* _Assigned task_
Beginning with the line containing "You are a computer-use agent." and ending at the last line of the data, set down every line exactly, leaving out all pictures.

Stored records
[Start of Attachment]

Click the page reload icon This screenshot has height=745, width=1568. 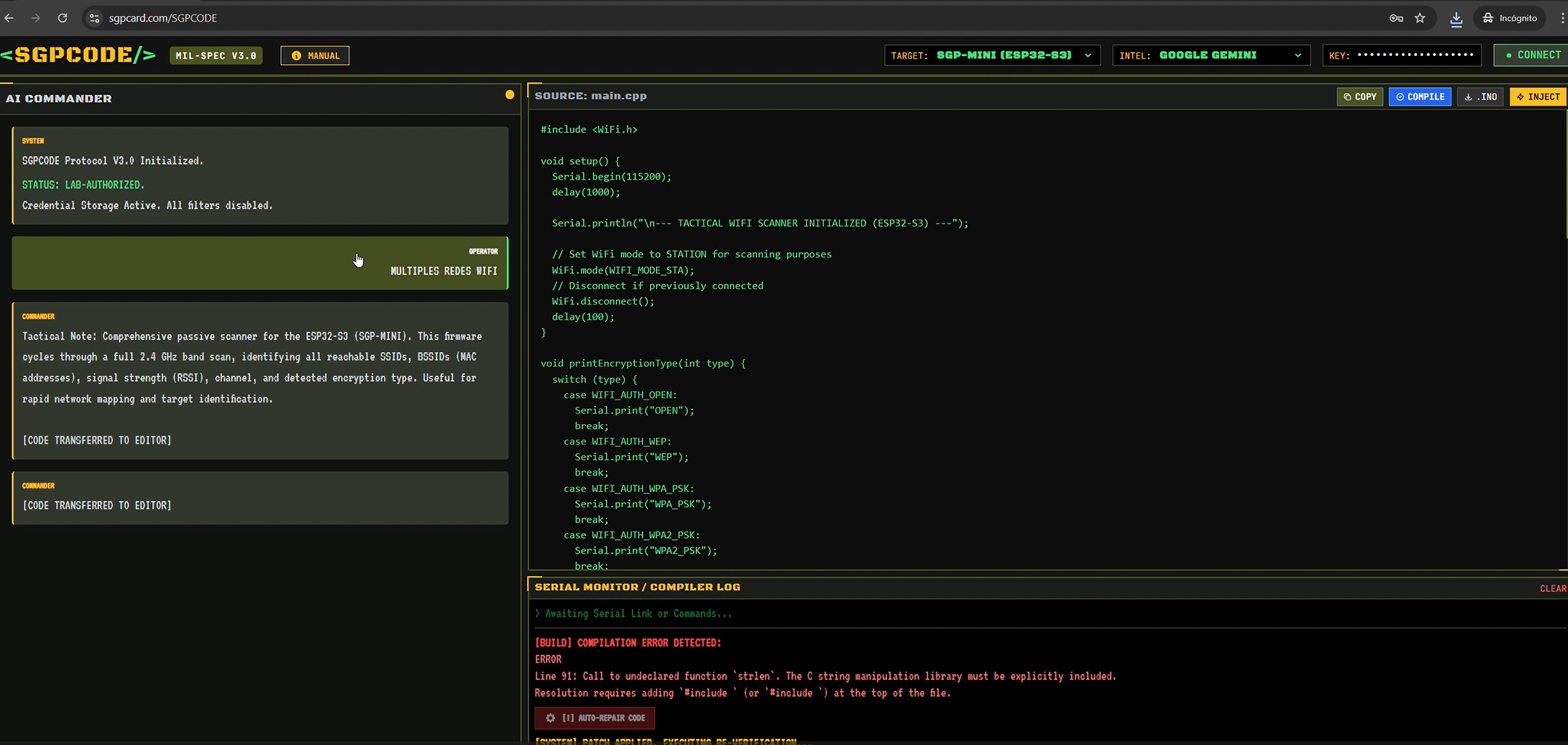point(62,17)
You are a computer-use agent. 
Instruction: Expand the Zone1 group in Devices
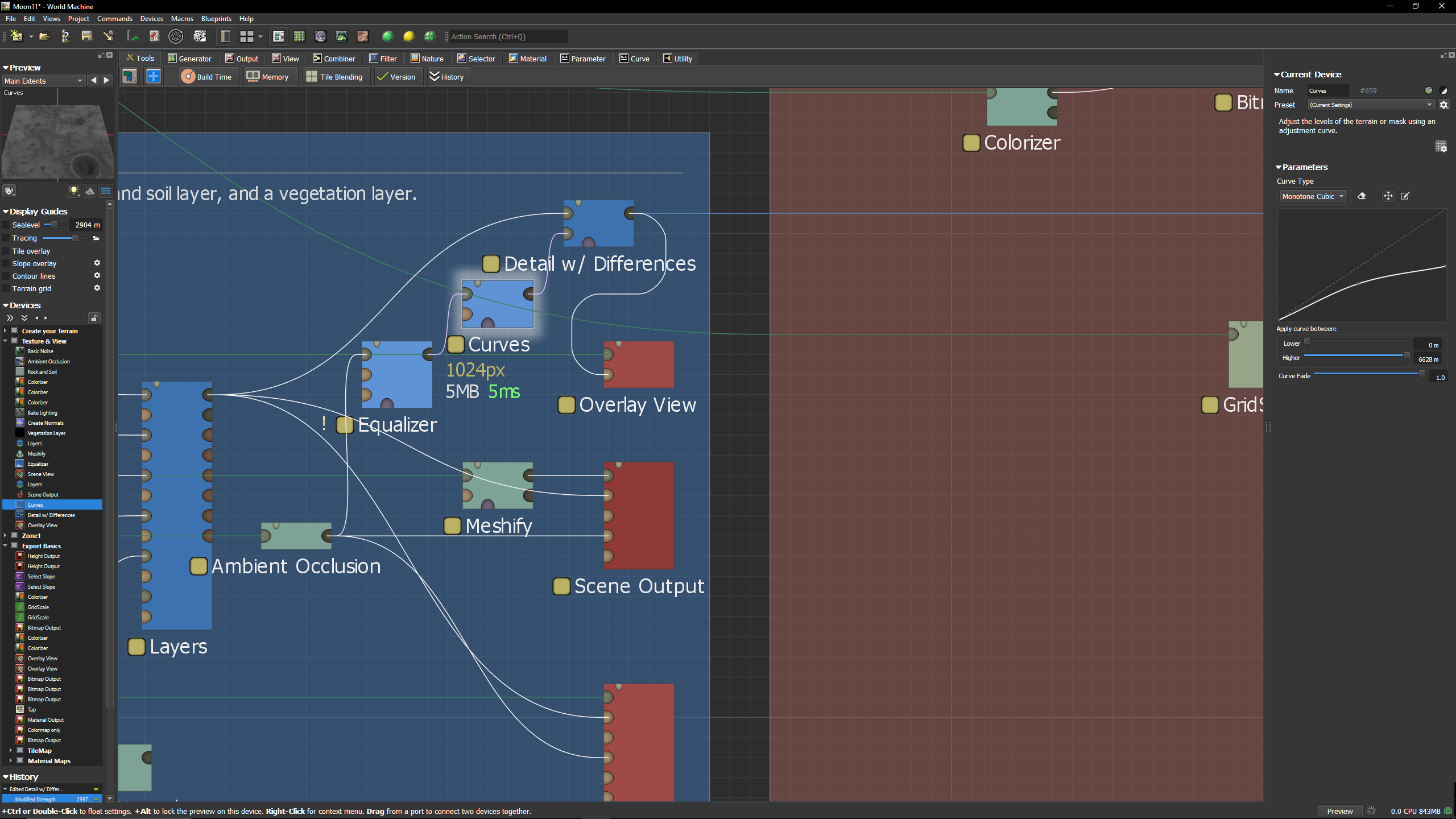[5, 536]
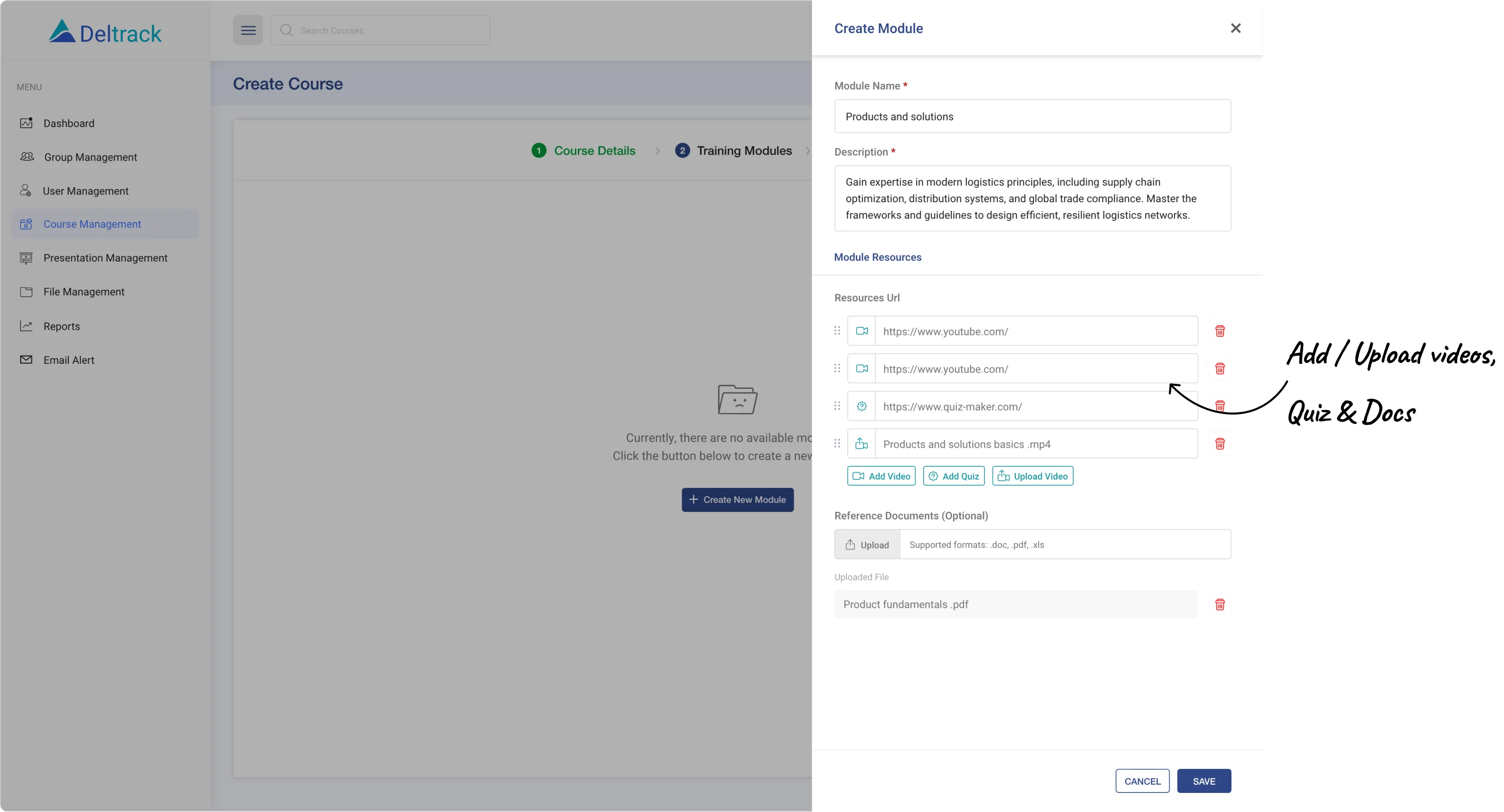This screenshot has height=812, width=1504.
Task: Upload a reference document
Action: (867, 545)
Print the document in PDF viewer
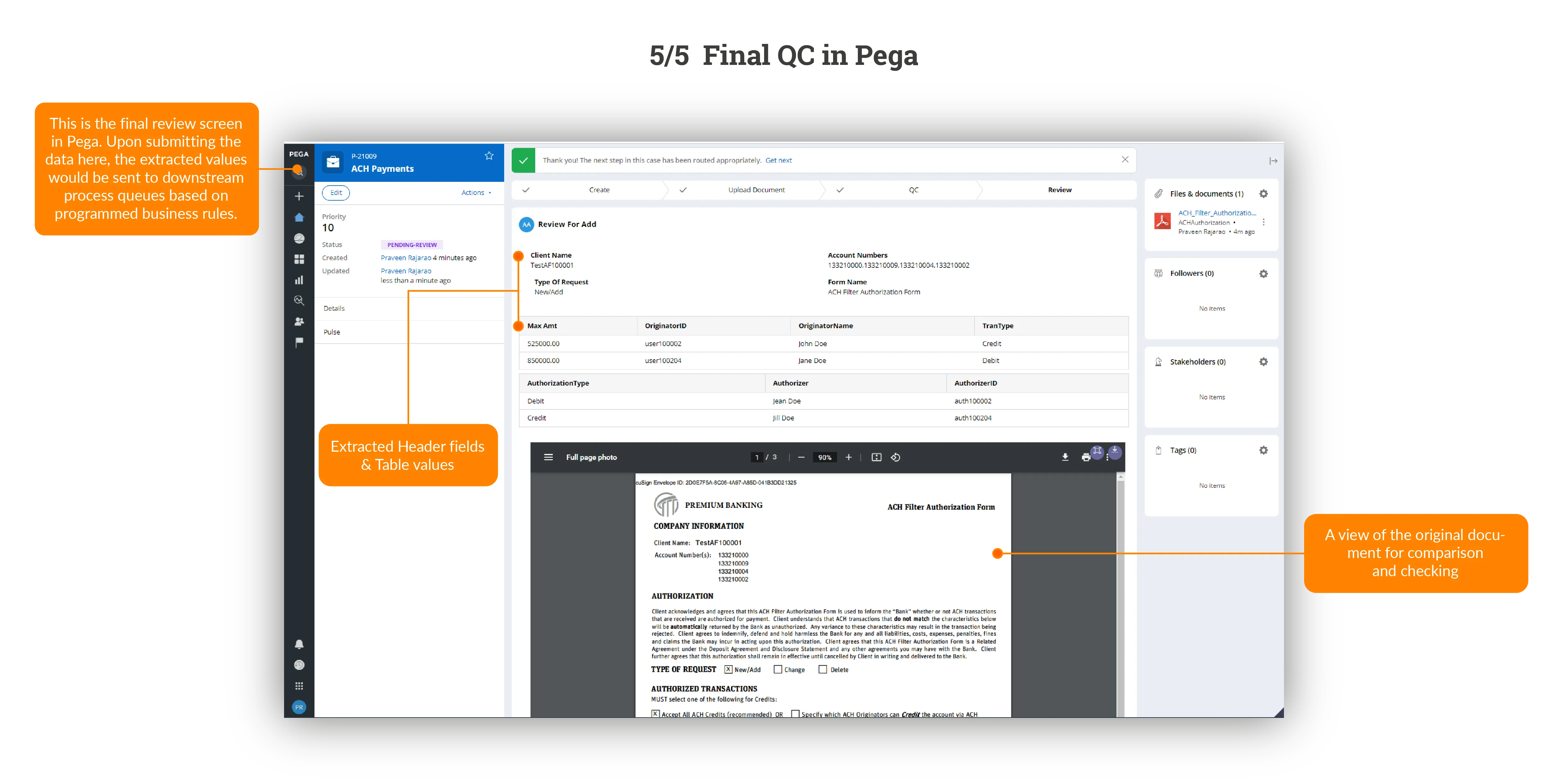 (x=1085, y=457)
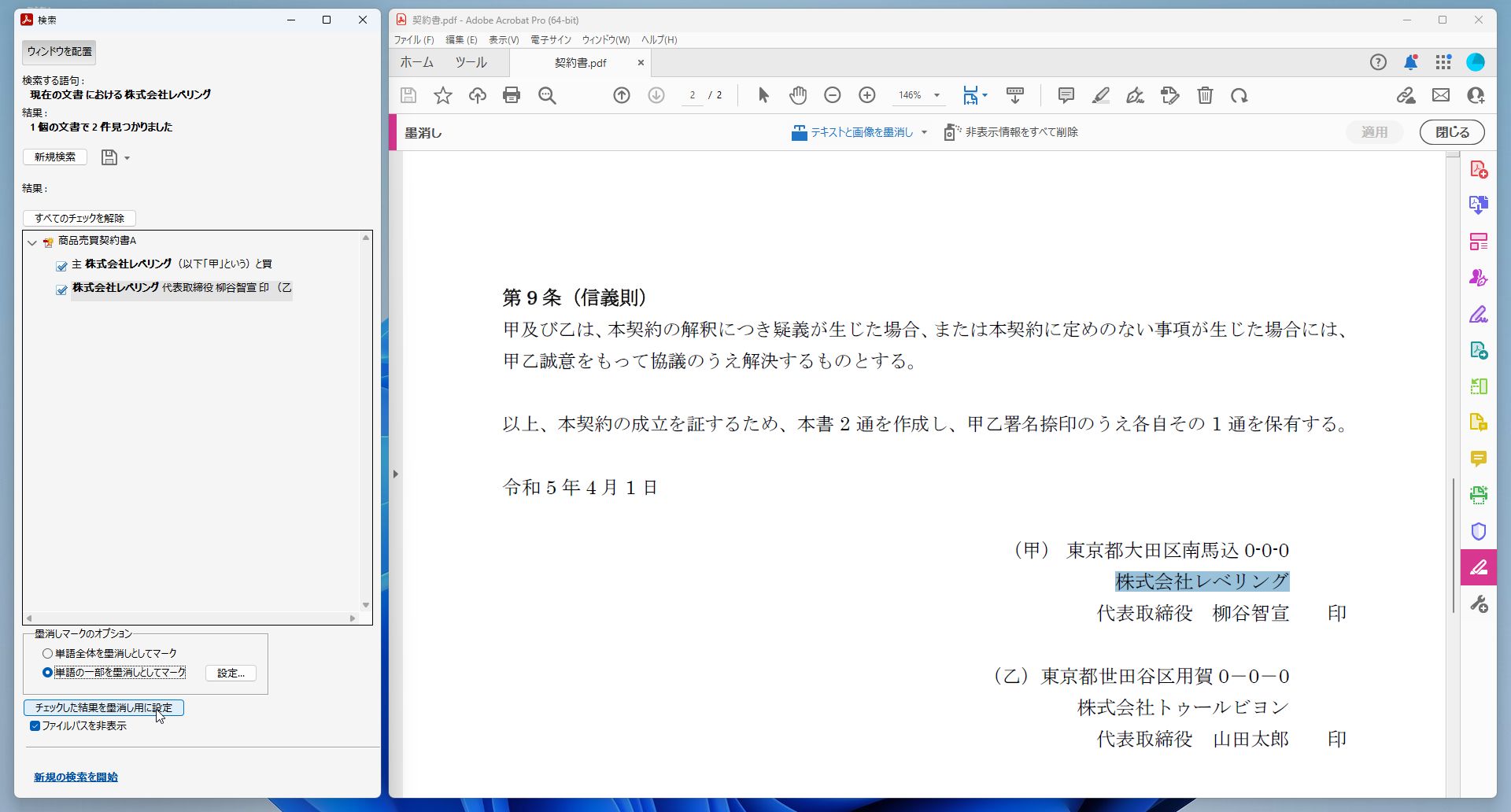Click the 新規の検索を開始 link
The width and height of the screenshot is (1511, 812).
click(x=76, y=776)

[End of Attachment]

* _Result for this task_
You are a computer-use agent. 
Instruction: Expand the Zone1 group in Devices
[5, 536]
This screenshot has height=812, width=1504.
Task: Upload a reference document
Action: (867, 545)
Print the document in PDF viewer
 (x=1085, y=457)
Click the 新規の検索を開始 link
The width and height of the screenshot is (1511, 812).
click(x=76, y=776)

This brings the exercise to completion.